A 17 year old German schoolboy posted information over the weekend regarding an apparent cross site scripting (XSS) vulnerability in the popular money transfer site PayPal. The problem lies in the site’s search function and at least in the German version of the website can be triggered by using a string of Javascript alert code.
Robert Kugler, the security researcher behind the bug posted details about the vulnerability on the Full Disclosure mailing list Friday. Now Kugler is finding his name in the headlines after PayPal allegedly informed him he was too young to qualify for an award.
“Unfortunately PayPal disqualified me from receiving any bounty payment because of being 17 years old…” Kugler, who turns 18 next March, wrote on Seclists.
Kugler wrote in the post that he’s interested in securing computer systems and in the past has dug up bugs for Microsoft – his name is listed in the security researcher acknowledgments last month – and found flaws in Mozilla’s Firefox browser on two separate occasions.
PayPal started its bug bounty program last June, following in the footsteps of companies like Mozilla and Facebook who over the last few years have set up systems to responsibly disclose bugs.

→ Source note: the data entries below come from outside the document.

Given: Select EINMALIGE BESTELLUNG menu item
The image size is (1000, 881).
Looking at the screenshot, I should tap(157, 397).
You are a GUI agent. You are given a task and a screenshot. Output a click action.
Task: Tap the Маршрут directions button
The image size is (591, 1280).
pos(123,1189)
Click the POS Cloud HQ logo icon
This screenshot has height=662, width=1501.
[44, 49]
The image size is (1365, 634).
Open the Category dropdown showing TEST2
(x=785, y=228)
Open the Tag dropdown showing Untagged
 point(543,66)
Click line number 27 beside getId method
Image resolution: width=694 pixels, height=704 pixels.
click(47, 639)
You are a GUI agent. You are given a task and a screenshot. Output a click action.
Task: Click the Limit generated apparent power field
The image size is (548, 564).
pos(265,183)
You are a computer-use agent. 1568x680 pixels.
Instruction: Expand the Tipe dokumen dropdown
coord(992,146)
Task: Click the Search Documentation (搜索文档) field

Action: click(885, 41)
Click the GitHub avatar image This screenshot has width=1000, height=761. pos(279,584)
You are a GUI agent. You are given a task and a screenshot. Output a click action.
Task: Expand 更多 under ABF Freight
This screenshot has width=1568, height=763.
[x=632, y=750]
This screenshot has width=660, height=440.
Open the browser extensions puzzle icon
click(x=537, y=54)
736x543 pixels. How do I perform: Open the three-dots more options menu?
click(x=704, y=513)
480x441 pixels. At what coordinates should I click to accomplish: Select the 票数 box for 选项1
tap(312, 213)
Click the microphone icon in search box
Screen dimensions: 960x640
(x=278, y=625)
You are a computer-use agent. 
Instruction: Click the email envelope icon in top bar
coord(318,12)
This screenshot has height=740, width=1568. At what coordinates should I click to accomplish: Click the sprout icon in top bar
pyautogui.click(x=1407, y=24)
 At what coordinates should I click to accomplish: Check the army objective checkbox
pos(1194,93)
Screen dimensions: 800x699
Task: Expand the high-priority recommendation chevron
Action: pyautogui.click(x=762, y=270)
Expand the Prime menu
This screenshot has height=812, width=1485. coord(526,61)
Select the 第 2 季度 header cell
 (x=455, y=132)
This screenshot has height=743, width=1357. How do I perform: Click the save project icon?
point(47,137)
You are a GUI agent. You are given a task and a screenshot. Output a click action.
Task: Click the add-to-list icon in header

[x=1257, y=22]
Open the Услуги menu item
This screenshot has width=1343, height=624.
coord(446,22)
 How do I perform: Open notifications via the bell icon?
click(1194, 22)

While Kugler’s bug does appear to be in scope with its program as it is new and is on the valid PayPal web site, PayPal fails to mention an age requirement for security researchers in its terms and conditions.
While it isn’t clear if PayPal is planning to fix Kugler’s vulnerability right away – emails to the company were not immediately returned on Tuesday – it fixed a similar XSS flaw last fall that allowed the execution of client-side script and browser cookie hijacking.